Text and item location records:

○ ○ ○ ○ ○ ○ ○

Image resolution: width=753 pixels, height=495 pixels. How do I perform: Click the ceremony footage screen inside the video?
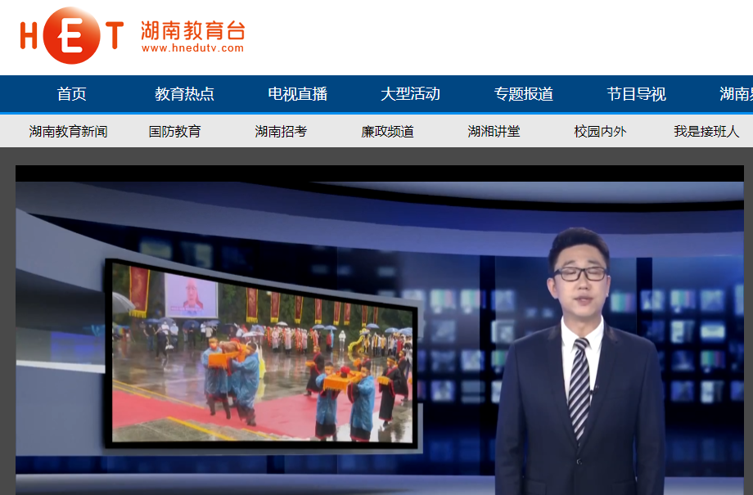pyautogui.click(x=262, y=352)
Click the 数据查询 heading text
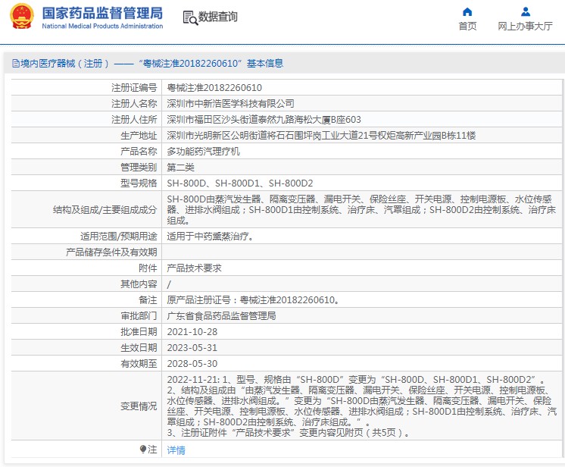Image resolution: width=565 pixels, height=467 pixels. click(x=218, y=17)
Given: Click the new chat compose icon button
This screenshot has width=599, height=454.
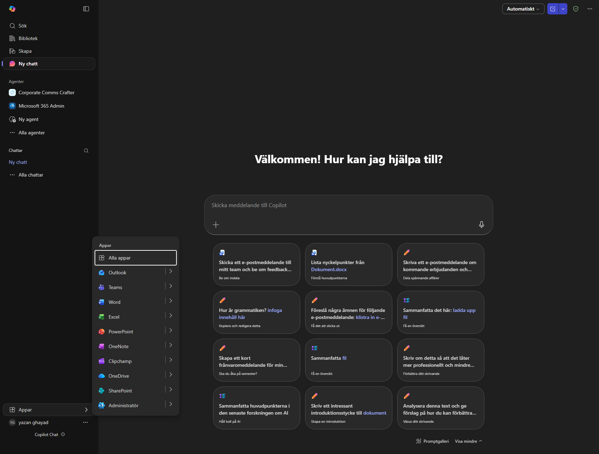Looking at the screenshot, I should click(553, 9).
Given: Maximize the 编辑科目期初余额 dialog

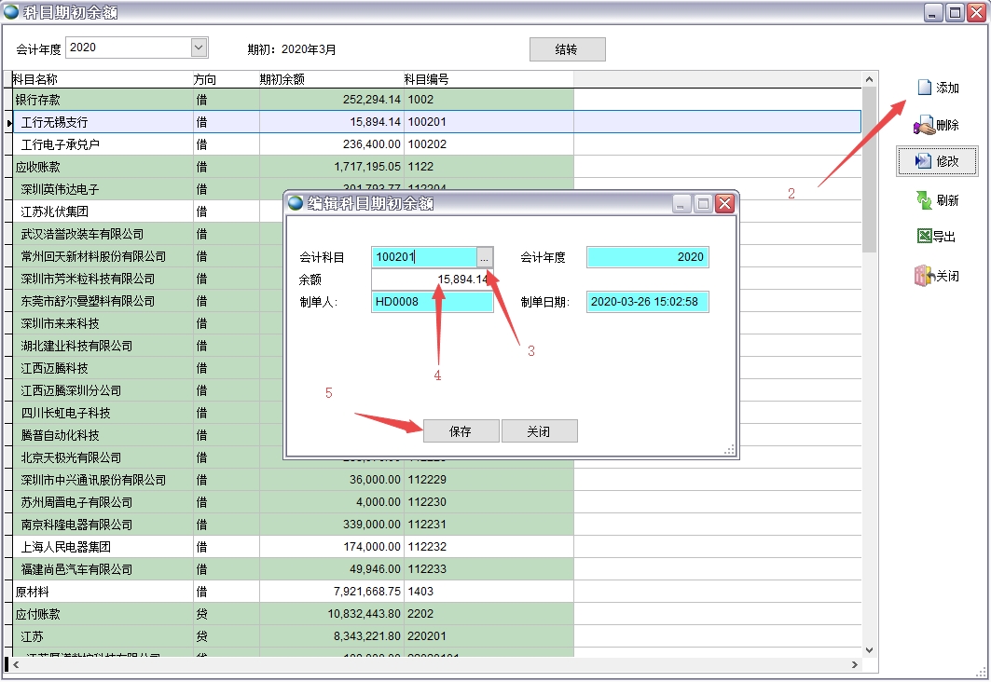Looking at the screenshot, I should [704, 203].
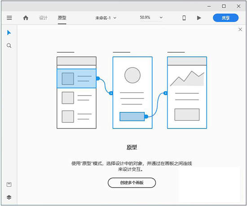This screenshot has height=206, width=247.
Task: Activate the Zoom magnifier tool
Action: pos(9,46)
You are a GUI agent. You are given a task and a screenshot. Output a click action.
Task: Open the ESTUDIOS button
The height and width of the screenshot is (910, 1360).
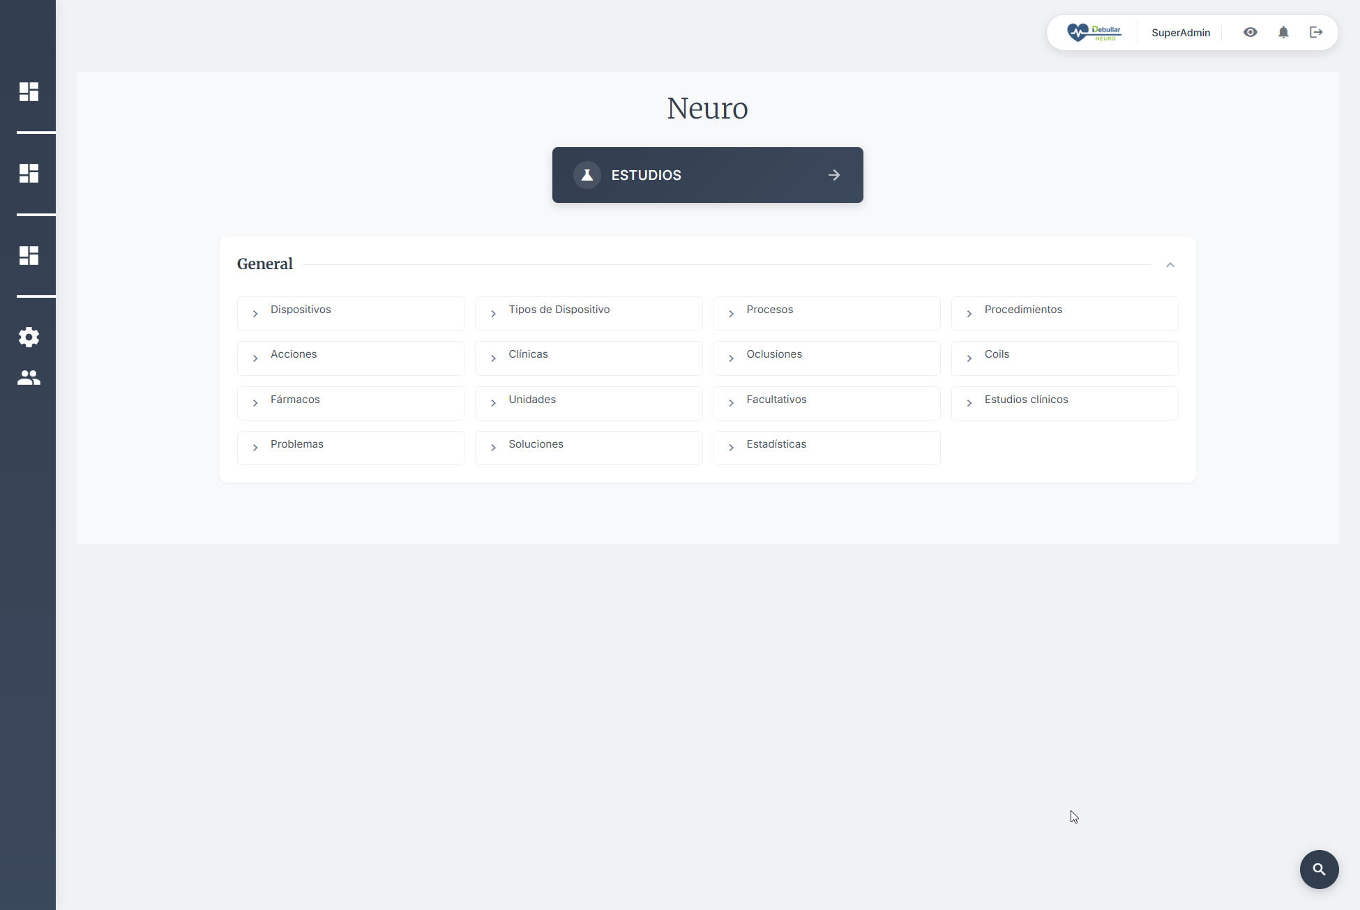[x=707, y=175]
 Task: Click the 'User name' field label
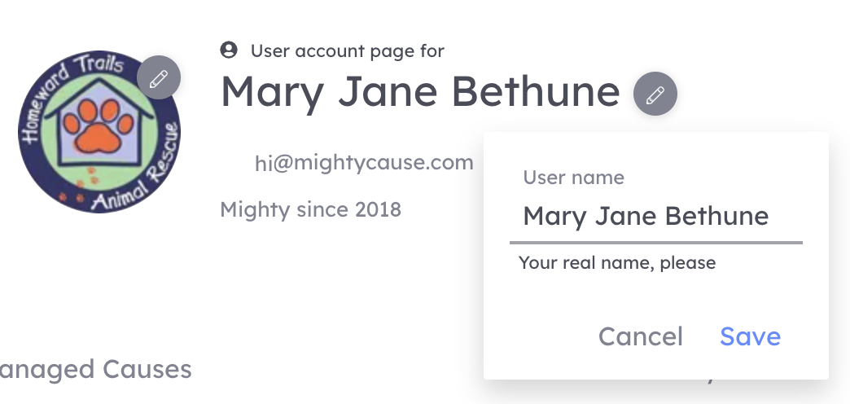pyautogui.click(x=573, y=178)

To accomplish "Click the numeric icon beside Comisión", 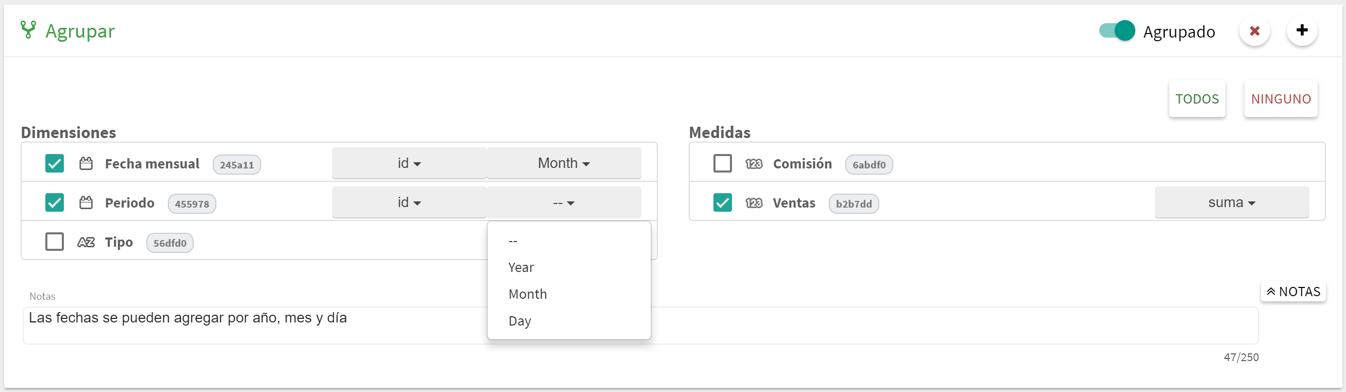I will pyautogui.click(x=754, y=164).
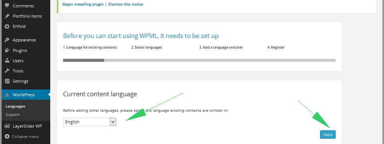Click the Settings sliders icon
384x144 pixels.
tap(7, 81)
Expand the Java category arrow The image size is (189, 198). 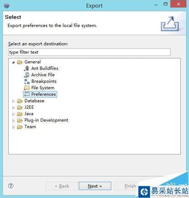(x=13, y=114)
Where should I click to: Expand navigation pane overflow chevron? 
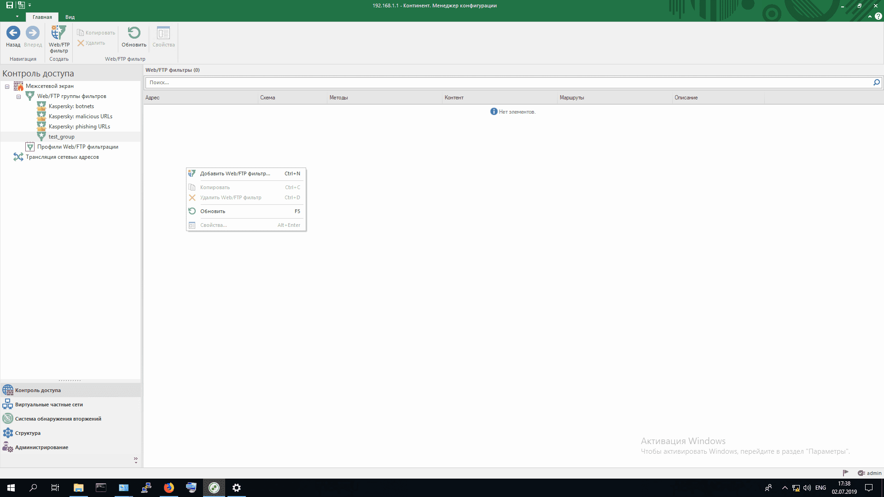[x=135, y=460]
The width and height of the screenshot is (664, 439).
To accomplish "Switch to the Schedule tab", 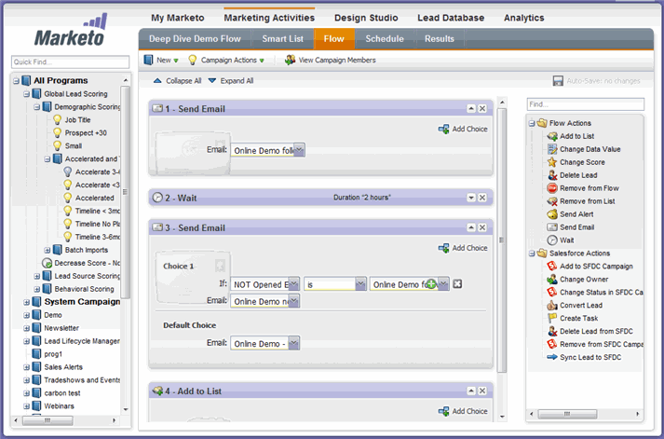I will click(x=385, y=39).
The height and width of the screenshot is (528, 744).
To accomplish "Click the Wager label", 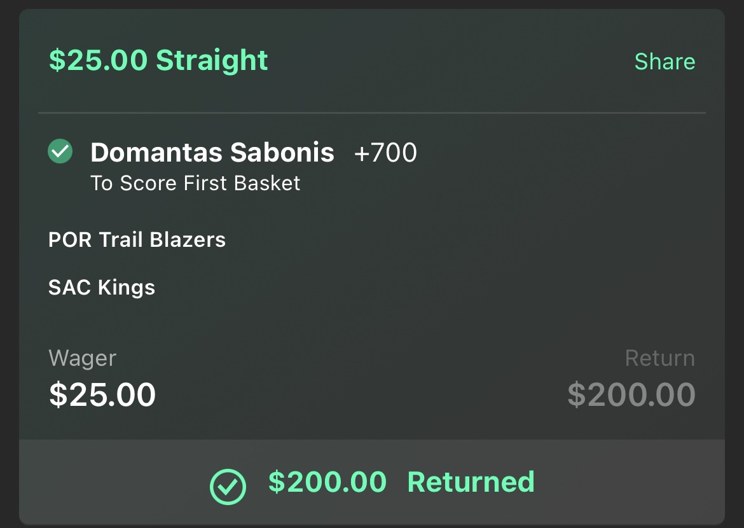I will point(82,359).
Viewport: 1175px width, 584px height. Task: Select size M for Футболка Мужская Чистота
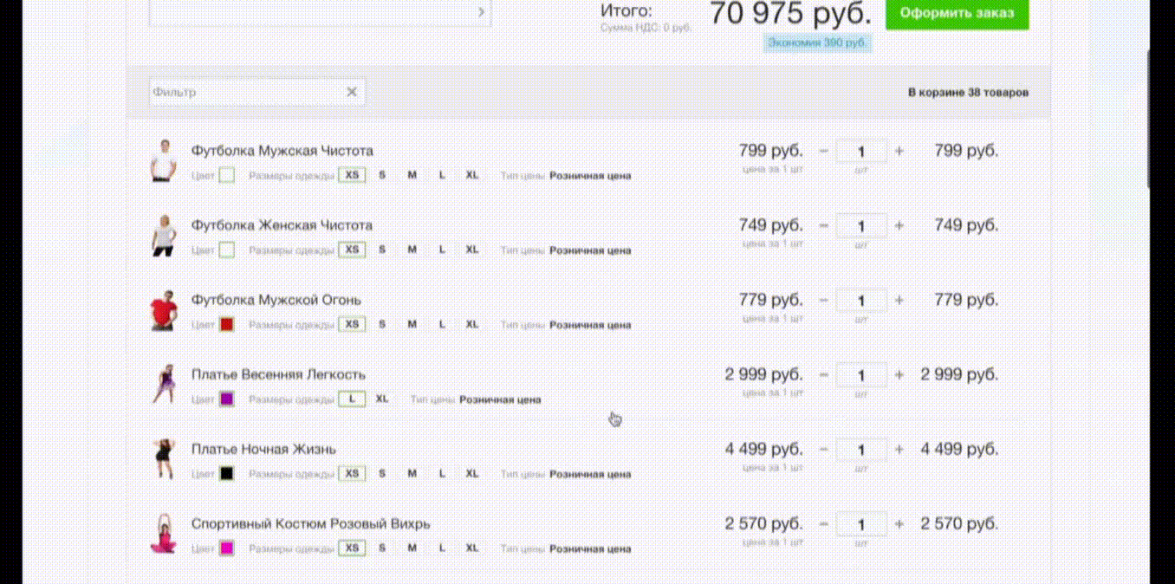tap(412, 175)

○ ○ ○ ○ ○ ○ ○

- Task brief -
Change "dialog" to "window" in the part of the records that opens with the line containing "Given: Click the new chat compose icon button" and closes with the line containing "Action: pos(9,46)". Write out only those lines, otherwise unchanged, and leave the pictures out.

- Solved exercise -
Given: Click the new chat compose icon button
This screenshot has width=599, height=454.
Looking at the screenshot, I should click(553, 9).
Given: Maximize the 编辑科目期初余额 window

Looking at the screenshot, I should [704, 203].
This screenshot has height=206, width=247.
Task: Activate the Zoom magnifier tool
Action: pos(9,46)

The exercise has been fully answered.